V体育官网 - Atrial fibrillation with small subcortical infarcts
- PMID: 11181856
- PMCID: VSports - PMC1737284
- DOI: 10.1136/jnnp.70.3.344
VSports手机版 - Atrial fibrillation with small subcortical infarcts
Abstract
Objectives: To evaluate the characteristics of cardioembolic small (maximum lesion diameter<1. 5 cm) subcortical infarcts (SSI) in patients with atrial fibrillation (AF) VSports手机版. .
Methods: Twenty seven patients with chronic AF and an isolated SSI established by CT/MRI in the anterior circulation (SSI-AF group) were evaluated and their characteristics compared with those of 45 age matched (+/-1 year) patients with SSI, but no arterial or cardiac embolic source (SSI-control group). Using the criterion of the presence or absence of established risk factors (hypertension or diabetes mellitus) for small artery disease (SAD), the SSI-AF group we also subdivided into two groups, SSI-AF-SAD+ (n=22) and SSI-AF-SAD- (n=5) and their characteristics compared. V体育安卓版.

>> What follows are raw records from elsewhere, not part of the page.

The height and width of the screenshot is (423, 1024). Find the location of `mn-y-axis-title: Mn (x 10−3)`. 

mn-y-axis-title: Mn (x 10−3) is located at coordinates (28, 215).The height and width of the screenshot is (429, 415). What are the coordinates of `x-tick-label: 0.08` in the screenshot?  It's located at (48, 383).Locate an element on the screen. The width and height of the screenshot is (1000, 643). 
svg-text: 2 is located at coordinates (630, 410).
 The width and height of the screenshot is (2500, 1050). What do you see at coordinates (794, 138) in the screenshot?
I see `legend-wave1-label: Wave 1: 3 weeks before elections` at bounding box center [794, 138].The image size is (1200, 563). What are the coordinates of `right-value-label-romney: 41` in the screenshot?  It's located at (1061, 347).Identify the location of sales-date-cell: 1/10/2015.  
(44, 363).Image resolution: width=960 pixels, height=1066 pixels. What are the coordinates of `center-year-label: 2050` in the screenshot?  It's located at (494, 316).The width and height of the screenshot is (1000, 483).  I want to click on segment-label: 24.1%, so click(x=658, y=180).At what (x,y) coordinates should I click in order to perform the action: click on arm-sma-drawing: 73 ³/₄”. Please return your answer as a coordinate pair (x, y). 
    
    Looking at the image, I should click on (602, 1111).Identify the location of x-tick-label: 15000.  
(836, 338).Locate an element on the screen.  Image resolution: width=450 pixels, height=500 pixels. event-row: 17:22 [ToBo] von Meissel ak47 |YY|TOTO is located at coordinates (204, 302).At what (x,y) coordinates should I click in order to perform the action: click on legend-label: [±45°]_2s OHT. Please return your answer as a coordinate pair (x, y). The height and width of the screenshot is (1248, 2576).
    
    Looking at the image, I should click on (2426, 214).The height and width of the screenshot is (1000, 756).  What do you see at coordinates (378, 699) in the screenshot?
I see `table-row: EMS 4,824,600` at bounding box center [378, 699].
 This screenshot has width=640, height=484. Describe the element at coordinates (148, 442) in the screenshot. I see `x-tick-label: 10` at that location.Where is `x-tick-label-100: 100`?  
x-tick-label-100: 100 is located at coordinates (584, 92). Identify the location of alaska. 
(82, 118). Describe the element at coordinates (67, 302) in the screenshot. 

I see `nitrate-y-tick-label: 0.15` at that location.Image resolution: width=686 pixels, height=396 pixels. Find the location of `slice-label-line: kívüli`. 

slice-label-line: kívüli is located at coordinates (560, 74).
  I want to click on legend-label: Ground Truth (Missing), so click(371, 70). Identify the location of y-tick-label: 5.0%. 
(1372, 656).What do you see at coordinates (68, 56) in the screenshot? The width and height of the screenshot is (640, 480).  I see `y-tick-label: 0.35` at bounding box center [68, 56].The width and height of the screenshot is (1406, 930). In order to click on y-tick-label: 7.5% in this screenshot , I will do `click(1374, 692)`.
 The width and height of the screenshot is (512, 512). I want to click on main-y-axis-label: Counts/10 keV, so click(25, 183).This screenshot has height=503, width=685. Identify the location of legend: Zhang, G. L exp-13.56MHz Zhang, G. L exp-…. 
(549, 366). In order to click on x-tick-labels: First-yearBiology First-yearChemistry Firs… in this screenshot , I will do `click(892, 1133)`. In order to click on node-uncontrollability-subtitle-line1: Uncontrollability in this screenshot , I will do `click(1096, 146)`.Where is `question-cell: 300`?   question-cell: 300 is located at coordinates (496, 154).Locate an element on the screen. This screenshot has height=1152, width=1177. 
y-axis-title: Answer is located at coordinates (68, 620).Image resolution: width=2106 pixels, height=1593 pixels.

Results: Although the lack of any significant difference in the distribution of hypertension and diabetes mellitus between the SSI-AF and SSI-control groups emphasises SAD as a common cause of infarct in SSI-AF, the presence of AF-together with the higher frequency of neuropsychological disturbances in the SSI-AF group versus the SSI-control group (15% v 2%; p=0. 066)-favours cardioembolism as a potential cause of infarct in several patients. The characteristic factors seen more often in the SSI-AF-SAD- group compared with the SSI-AF-SAD+ group were secondary haemorrhagic transformation, faciobrachial pure motor weakness, subinsular involvement, and better recovery of neurological deficits. V体育ios版.
Conclusions: The study suggests that either SAD or cardioembolism can be the cause of SSI in patients with AF. Atrial fibrillation is not always coincidental in patients with SSI and a clinical lacunar stroke. Certain clinical and radiological findings may be useful in differentiating cardioembolism from SAD in patients with SSI. VSports最新版本.